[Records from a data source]
——————
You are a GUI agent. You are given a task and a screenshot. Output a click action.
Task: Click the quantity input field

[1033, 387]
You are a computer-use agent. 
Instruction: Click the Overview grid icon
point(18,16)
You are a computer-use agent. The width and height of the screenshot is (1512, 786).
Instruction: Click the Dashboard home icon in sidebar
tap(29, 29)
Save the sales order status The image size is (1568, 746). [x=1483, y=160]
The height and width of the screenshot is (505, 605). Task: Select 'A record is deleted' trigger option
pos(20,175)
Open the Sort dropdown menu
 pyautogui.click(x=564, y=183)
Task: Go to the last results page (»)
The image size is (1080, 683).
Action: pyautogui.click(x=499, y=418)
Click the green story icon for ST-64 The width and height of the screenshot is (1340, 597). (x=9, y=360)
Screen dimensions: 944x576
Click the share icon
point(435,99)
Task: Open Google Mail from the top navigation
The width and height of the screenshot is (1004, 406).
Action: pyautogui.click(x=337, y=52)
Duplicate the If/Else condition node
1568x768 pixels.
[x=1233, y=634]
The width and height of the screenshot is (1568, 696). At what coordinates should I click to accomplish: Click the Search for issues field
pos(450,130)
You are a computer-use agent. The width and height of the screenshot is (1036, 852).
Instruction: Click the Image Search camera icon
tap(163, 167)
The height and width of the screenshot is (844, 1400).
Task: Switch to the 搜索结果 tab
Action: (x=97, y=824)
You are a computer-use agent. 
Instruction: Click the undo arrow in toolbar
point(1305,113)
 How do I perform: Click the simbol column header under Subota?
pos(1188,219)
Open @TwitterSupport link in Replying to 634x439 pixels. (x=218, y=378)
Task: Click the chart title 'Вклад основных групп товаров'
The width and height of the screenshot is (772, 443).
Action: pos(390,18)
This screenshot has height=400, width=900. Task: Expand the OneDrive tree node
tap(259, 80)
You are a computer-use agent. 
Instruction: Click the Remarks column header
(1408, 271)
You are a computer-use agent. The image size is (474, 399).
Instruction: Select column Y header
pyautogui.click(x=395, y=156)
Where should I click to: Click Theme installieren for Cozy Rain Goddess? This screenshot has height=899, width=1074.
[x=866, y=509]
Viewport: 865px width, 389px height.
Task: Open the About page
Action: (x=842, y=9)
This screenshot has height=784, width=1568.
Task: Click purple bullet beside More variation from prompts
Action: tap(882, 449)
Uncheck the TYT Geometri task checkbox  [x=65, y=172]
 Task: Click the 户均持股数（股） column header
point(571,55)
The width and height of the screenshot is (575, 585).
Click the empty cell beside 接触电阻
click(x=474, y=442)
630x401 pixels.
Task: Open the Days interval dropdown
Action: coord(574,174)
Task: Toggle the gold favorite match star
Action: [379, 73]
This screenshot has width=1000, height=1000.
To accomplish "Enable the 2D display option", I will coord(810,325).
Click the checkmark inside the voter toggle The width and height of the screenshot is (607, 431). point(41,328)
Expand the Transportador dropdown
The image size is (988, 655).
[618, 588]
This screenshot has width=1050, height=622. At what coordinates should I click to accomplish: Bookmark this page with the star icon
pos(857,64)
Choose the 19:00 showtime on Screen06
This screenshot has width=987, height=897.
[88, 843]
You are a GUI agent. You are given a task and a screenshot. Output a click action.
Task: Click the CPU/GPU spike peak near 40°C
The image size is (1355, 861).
——————
From the line that contains "This screenshot has width=1050, height=622." through the end of the records above, print every line exactly and nothing else.

This screenshot has width=1050, height=622. At what coordinates should I click to accomplish: Bookmark this page with the star icon
pos(857,64)
Choose the 19:00 showtime on Screen06
This screenshot has width=987, height=897.
[88, 843]
You are a GUI agent. You are given a task and a screenshot. Output a click action.
Task: Click the CPU/GPU spike peak near 40°C
The image size is (1355, 861).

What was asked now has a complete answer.